Here are five “flipped” (or active learning) strategies with summaries of published peer-reviewed research:
Pausing:One easy way to FLIP a class is to integrate brief pauses when giving a lecture or presentation. For example, in a one hour class, if you are lecturing, try to pause two or three times for two or three minutes and allow students to review and share their notes with a peer.
Ruhl et al. (1987) found that this technique impacted short-term memory recall and long-term retention. Prince (2004) summarized, the class that used the pause procedure, “averaged 108 correct facts compared to 80 correct facts recalled in classes with straight lecture.”
Prince (2004) continued, “Test scores were 89.4 with the pause procedure compared to 80.9 without pause for one class, and 80.4 with the pause procedure compared to 72.6 with no pause in the other class.”
Chunking:Chunking is when you divide your lecture into parts and then giving students a few minutes in between to process what they’ve heard. Most instructors will group common parts of a lecture or groups of similar information into one chunk and then allow students time to work through a problem or discuss the information with other students.
Wankat (2002) found a variety of research articles which confirm that a student’s attention span during a lecture is approximately fifteen minutes. Hartley and Davies (1978) found that after a lecture, students remembered 70 percent of information presented in first ten minutes only 20 percent of information presented in last ten minutes.
Solving:Find ways for students to engage in problem-solving and analysis during class. Real-world case studies, practice problems, and analysis exercises allow students opportunities to practice their skills, learn from peers, and assess their knowledge immediately so you can offer corrections or clarification.
Wieman, Deslauriers, and Schelew (2011) draw on research in cognitive science, neuroscience, and learning theory. In their recent study, they used a technique called “deliberate practice” which challenges students to engage in the same practice and problem-solving techniques scientists apply to research.
They compared an introductory course using deliberate practice to an introductory course using straight lecture. Students engaged in deliberate practice scored twice as high on a 12-question multiple-choice test of the material than those in the straight lecture. As a side bonus, attendance increased by 20% in the class using deliberate practice.
Interacting:Designing opportunities for students to interact and engage in active learning experiences remains the core of the flipped classroom model. Regardless of which type of flipped model or definition you use in your classes, research continues to provide evidence that interactivity and engagement enhance learning, retention, and motivation.
Hake (1998) analyzed data for over 6,000 students in introductory physics courses. Prince (2004) summarized Hake's findings and explained, “Test scores measuring conceptual understanding were roughly twice as high in classes promoting engagement than in traditional courses. Statistically, this was an improvement of two standard deviations above that of traditional courses.”

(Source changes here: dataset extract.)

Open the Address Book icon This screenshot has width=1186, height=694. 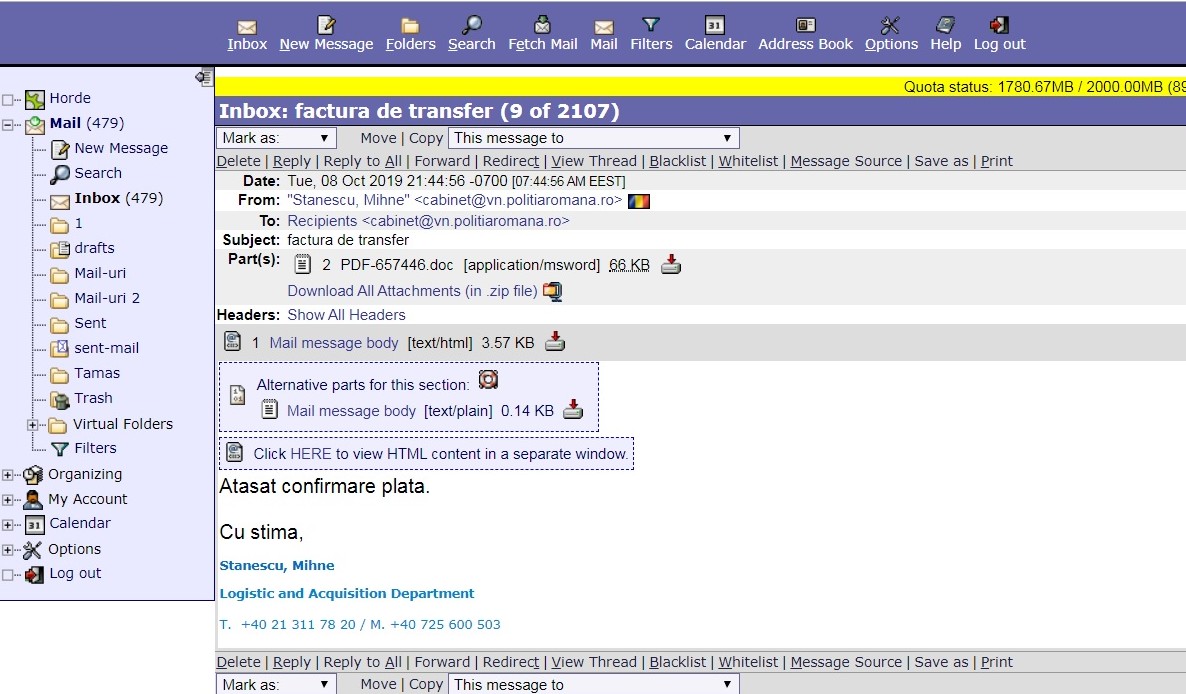(x=805, y=26)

Cooperating:Most flipped classes usually encourage students to work cooperatively in groups. Whether you use semester-long teams or small group activities within each class (or both), students cooperating with other students has been shown to increase learning gains.
Springer, Stanne, and Donovan (1999) determined that group work results in greater academic achievement, more favorable attitudes, and increased persistence. Pascarella and Terenzini (2005) found that cooperative learning and group work improved student learning by a .51 standard deviation.

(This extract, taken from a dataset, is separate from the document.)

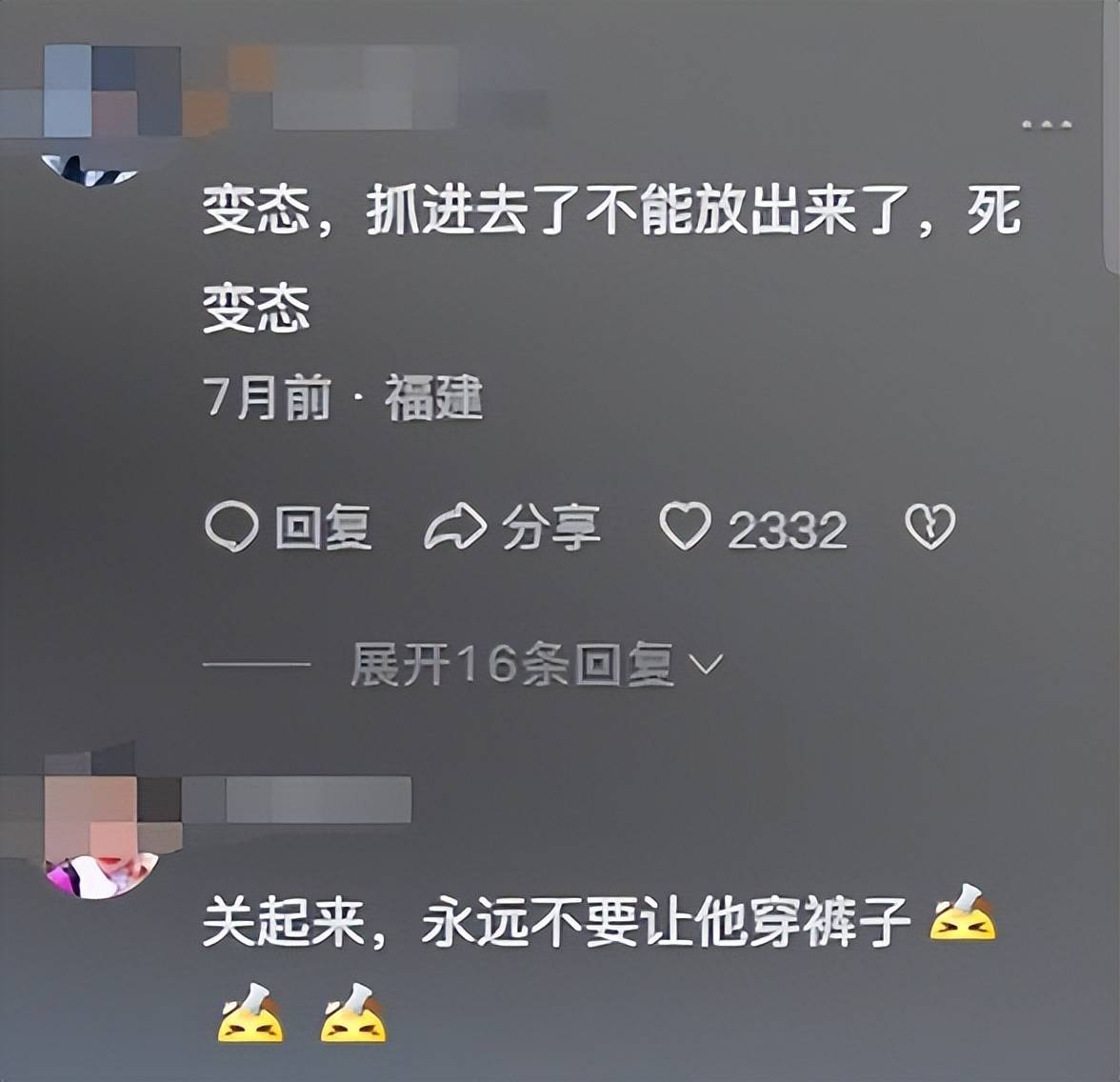Open the first commenter's blurred avatar
1120x1082 pixels.
(90, 115)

Hopefully, these resources will help you justify your decision to FLIP or encourage you to try at least one active learning strategy in your class!
For more current research, follow me on Twitter. I post new articles from the literature and highlight the findings.
Resources & Recommended Reading:
Deslauriers, L., Schelew, E., & Wieman, C. (May 2011). Improved learning in a large-enrollment physics class. Science. Vol. 334, no. 6031, p. 862-864
Hake, R. (1998). Interactive-engagement vs. traditional methods: A six-thousand-student survey of mechanics test data for introductory physics courses. American Journal of Physics. Vol. 66, No. 1, p. 64.
Hartley, J., and Davies, I. (1978). Note taking: A critical review. Programmed Learning and Educational Technology. Vol. 15. p. 207–224.
Millis, B. Promoting deep learning. IDEA Paper No. 47. The Idea Center. Retrieved from: http://www.theideacenter.org/sites/default/files/IDEA_Paper_47.pdf
Pascarella, E.T. & Terenzini, P.T. (2005). How College Affects Students: A Third Decade of Research. San Francisco, CA: Jossey-Bass.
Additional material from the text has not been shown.